## Stated task
Please copy the material from the line containing "This screenshot has height=430, width=800." through the line containing "pos(52,789)", swapping "Samples" for "Templates" and changing nothing else.

## Input data
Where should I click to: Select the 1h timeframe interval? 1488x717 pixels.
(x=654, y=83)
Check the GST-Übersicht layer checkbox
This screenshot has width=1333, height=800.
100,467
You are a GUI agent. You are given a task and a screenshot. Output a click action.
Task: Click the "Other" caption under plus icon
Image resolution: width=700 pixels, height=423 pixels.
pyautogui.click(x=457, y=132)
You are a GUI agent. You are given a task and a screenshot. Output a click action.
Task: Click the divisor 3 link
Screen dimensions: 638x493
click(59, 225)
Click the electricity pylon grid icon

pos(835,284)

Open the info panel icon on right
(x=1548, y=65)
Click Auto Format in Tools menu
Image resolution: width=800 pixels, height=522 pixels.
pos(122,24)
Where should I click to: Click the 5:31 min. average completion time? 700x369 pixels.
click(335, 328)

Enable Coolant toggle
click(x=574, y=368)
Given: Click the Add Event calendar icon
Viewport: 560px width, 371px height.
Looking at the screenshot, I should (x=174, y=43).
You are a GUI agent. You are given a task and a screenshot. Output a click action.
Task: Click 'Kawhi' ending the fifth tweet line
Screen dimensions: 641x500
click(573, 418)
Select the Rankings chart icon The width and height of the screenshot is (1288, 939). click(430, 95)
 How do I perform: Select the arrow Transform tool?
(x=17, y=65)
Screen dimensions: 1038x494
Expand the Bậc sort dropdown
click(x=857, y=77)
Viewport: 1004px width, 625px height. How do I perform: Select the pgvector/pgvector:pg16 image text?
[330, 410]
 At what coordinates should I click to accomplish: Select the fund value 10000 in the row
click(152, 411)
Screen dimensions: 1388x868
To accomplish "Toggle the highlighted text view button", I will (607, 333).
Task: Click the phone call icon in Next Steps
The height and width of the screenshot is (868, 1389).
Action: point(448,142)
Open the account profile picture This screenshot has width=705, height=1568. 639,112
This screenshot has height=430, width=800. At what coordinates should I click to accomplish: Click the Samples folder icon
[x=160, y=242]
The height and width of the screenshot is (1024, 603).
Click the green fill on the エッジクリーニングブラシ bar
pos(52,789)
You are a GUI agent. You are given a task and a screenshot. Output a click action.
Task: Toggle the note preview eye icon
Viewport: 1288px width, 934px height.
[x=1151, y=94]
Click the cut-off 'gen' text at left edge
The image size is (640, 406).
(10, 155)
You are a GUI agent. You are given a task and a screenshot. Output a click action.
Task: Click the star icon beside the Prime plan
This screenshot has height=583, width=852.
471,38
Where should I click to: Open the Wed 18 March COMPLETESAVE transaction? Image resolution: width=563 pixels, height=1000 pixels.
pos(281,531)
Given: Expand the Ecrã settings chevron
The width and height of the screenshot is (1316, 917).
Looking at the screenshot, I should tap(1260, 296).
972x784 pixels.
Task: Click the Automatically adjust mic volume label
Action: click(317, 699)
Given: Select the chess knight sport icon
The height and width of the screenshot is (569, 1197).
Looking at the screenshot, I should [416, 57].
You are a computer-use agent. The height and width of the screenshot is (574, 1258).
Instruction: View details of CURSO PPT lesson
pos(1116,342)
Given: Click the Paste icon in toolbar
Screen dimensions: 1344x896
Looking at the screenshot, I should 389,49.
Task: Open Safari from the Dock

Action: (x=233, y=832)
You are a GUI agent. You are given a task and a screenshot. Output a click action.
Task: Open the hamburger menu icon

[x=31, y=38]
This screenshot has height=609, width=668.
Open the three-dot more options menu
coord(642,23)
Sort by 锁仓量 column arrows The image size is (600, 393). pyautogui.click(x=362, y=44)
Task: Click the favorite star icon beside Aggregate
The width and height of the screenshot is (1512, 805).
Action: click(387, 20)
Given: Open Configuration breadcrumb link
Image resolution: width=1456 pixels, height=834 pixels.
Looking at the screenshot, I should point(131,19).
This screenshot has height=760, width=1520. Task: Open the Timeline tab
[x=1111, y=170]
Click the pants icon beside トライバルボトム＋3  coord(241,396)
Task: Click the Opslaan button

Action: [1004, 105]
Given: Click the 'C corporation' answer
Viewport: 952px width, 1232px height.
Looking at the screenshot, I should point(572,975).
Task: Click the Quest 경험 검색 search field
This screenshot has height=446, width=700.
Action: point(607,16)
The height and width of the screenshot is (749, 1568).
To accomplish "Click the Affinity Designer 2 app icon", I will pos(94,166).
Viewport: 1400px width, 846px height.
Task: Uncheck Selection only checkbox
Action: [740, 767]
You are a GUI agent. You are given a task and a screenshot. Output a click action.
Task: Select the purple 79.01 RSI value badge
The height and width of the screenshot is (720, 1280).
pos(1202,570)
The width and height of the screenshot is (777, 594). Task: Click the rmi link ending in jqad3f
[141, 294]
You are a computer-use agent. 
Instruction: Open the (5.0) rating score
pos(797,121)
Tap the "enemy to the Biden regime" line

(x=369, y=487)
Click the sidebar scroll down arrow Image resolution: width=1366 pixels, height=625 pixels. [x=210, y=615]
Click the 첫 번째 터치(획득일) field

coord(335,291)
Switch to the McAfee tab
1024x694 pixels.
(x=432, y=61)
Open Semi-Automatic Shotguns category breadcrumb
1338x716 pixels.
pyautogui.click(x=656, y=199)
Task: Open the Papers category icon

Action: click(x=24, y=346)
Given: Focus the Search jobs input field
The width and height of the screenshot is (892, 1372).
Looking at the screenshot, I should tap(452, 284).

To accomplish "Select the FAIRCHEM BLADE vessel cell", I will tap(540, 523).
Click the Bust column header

## The answer
This screenshot has height=430, width=800. At what coordinates should I click to accomplish: Click the Templates folder icon
[x=160, y=242]
The height and width of the screenshot is (1024, 603).
Click the green fill on the エッジクリーニングブラシ bar
pos(52,789)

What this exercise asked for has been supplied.